*TEKS PILIHAN*

Tulisan kali
ini hanyalah sekelumit tentang ungkapan hati yang terasa begitu perih. Aku
mengambil sebuah perumpamaan secangkir coklat panas, membayangkan aromanya yang
khas dengan kepulan asap semakin menggugah selera untuk mencicipinya. Paduan
rasa pahit dan manis coklat tidak akan membuat lidah bosan mengecap.
Semua akan
terasa nikmat saat racikannya pas. Begitupula dengan si penikmat yang mampu
menentukan kapan saat yang tepat untuk menyesapnya. Saat terlalu panas, minuman
tersebut akan melukai indera perasa dan membuatnya mati rasa. Saat coklat panas
tak lagi panas, rasanyapun berubah karena manis akan lebih mendominasi.
Kemudian rasa mual akan muncul, dan coklat panas tersebut menjadi sampah karena
tak menarik lagi.
Sepatutnya,
coklat panas dinikmati saat masih terasa hangat di cuaca yang membekukan.
Hampir seperti itulah aku memaknai suatu kehidupan, terutama yang ku alami.

Data elemen dan lokasi teks
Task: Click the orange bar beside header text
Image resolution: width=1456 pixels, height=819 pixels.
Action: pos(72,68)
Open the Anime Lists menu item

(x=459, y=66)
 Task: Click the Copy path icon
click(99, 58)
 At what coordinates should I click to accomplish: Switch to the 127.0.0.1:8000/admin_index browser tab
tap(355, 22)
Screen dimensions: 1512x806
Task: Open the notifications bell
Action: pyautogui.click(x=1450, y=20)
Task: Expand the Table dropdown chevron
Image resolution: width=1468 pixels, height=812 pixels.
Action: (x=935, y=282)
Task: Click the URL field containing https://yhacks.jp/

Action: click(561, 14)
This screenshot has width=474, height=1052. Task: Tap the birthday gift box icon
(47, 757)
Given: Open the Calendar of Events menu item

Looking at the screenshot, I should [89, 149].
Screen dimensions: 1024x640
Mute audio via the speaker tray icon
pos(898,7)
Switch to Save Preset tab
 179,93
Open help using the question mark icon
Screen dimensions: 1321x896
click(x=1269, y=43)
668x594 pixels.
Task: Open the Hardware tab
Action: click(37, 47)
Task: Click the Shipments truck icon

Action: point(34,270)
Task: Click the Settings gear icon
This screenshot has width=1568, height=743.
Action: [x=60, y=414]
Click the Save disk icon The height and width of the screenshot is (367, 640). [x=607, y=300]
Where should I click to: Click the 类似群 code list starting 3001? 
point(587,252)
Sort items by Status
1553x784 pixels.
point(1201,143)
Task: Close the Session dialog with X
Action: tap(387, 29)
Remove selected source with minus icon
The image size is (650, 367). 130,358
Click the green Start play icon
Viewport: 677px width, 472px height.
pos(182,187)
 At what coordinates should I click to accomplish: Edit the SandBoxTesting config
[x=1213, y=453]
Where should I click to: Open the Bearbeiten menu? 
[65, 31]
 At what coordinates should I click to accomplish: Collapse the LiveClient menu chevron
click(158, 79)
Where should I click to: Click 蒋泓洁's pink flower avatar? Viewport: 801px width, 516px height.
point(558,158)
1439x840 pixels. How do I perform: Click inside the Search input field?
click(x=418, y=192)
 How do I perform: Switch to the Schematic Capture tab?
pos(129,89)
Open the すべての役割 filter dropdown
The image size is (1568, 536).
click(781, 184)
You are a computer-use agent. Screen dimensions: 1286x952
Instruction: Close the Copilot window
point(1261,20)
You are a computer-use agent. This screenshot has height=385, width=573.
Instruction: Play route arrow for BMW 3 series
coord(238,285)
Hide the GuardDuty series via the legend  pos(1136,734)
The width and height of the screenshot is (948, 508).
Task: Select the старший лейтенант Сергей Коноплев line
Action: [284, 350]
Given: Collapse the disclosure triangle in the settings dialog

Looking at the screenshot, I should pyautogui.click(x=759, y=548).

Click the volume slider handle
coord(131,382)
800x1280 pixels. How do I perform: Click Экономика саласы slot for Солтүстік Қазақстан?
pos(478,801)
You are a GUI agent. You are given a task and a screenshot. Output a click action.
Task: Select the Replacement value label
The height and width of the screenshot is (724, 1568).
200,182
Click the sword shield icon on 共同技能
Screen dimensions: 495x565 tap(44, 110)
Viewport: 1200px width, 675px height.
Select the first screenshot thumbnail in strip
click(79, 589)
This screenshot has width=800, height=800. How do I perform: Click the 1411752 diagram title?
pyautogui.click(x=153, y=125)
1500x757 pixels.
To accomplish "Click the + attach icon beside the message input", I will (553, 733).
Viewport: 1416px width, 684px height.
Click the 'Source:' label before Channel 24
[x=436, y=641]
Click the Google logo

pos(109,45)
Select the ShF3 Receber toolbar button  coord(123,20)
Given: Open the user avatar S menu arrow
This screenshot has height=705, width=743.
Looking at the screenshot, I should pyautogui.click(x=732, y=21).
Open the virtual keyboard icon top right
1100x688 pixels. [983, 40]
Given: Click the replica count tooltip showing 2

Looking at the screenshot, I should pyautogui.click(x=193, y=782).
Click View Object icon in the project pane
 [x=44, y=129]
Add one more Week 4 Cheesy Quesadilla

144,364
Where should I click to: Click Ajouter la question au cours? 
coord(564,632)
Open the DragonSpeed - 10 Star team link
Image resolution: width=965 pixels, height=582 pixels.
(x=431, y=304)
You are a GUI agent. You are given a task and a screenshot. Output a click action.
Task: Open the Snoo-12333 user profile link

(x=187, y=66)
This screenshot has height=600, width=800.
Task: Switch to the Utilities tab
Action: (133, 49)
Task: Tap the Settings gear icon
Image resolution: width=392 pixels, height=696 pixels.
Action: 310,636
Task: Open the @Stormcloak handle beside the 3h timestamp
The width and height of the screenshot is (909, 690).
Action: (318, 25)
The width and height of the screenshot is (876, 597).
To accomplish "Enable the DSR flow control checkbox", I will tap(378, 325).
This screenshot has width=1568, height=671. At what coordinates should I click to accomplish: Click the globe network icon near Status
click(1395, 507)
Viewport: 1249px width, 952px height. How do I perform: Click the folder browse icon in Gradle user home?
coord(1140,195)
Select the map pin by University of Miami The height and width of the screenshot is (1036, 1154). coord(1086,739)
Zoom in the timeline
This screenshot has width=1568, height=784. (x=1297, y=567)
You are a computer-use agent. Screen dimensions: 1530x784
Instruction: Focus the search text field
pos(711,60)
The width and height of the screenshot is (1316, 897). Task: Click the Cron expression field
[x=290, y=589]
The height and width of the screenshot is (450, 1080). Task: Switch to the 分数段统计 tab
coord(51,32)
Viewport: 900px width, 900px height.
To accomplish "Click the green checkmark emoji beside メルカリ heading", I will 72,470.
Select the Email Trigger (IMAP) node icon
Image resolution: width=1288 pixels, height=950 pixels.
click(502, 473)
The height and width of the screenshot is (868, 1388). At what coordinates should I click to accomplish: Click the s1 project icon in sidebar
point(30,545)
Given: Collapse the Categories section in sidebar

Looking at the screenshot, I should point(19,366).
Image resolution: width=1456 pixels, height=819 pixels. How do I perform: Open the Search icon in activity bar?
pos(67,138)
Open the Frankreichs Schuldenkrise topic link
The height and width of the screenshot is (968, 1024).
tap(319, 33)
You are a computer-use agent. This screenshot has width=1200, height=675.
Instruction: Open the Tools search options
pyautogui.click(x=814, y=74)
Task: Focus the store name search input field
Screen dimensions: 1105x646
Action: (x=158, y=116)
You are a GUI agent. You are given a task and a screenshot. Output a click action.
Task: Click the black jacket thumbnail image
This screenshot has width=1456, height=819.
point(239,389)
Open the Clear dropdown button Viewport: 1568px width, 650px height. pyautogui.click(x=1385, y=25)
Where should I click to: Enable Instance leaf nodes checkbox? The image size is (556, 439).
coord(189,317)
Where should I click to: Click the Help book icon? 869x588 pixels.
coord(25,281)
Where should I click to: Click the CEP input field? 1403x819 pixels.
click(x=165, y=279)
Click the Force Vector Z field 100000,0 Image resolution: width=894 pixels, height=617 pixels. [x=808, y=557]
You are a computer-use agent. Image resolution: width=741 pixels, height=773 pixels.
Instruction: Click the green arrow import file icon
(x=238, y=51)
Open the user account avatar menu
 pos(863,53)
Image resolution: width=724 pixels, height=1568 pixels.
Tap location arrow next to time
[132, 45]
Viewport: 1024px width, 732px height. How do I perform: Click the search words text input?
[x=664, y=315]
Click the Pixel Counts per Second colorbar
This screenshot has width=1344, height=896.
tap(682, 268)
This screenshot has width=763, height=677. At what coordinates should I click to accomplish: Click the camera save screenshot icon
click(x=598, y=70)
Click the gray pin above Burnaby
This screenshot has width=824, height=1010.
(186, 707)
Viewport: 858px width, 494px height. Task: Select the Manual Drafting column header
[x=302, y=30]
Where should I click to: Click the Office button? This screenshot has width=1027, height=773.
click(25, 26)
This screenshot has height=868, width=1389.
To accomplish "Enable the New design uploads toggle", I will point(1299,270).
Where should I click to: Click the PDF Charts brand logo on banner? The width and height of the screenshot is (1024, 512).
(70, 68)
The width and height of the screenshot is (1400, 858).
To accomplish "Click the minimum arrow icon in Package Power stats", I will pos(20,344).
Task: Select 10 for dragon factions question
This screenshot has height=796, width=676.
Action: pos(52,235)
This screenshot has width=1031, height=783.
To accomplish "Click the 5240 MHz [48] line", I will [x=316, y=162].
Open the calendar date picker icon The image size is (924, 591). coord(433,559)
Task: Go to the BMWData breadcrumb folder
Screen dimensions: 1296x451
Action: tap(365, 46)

*TUGAS LATIHAN*
1/ Jawablah pertanyaan berikut berdasarkan tulisan tentang coklat panas.
(a) Apa akibatnya bagi indera perasa jika coklat panas diminum saat terlalu panas?
(b) Rasa apa yang lebih mendominasi ketika coklat panas tak lagi panas?
(c) Kapan sepatutnya coklat panas dinikmati?
2/ Salin persis bagian tulisan tentang coklat panas dari "Tulisan kali" sampai "cuaca yang membekukan.".

*JAWABAN LATIHAN*
1/
(a) Minuman itu akan melukai indera perasa dan membuatnya mati rasa.
(b) Rasa manis.
(c) Saat masih terasa hangat di cuaca yang membekukan.

2/
Tulisan kali
ini hanyalah sekelumit tentang ungkapan hati yang terasa begitu perih. Aku
mengambil sebuah perumpamaan secangkir coklat panas, membayangkan aromanya yang
khas dengan kepulan asap semakin menggugah selera untuk mencicipinya. Paduan
rasa pahit dan manis coklat tidak akan membuat lidah bosan mengecap.
Semua akan
terasa nikmat saat racikannya pas. Begitupula dengan si penikmat yang mampu
menentukan kapan saat yang tepat untuk menyesapnya. Saat terlalu panas, minuman
tersebut akan melukai indera perasa dan membuatnya mati rasa. Saat coklat panas
tak lagi panas, rasanyapun berubah karena manis akan lebih mendominasi.
Kemudian rasa mual akan muncul, dan coklat panas tersebut menjadi sampah karena
tak menarik lagi.
Sepatutnya,
coklat panas dinikmati saat masih terasa hangat di cuaca yang membekukan.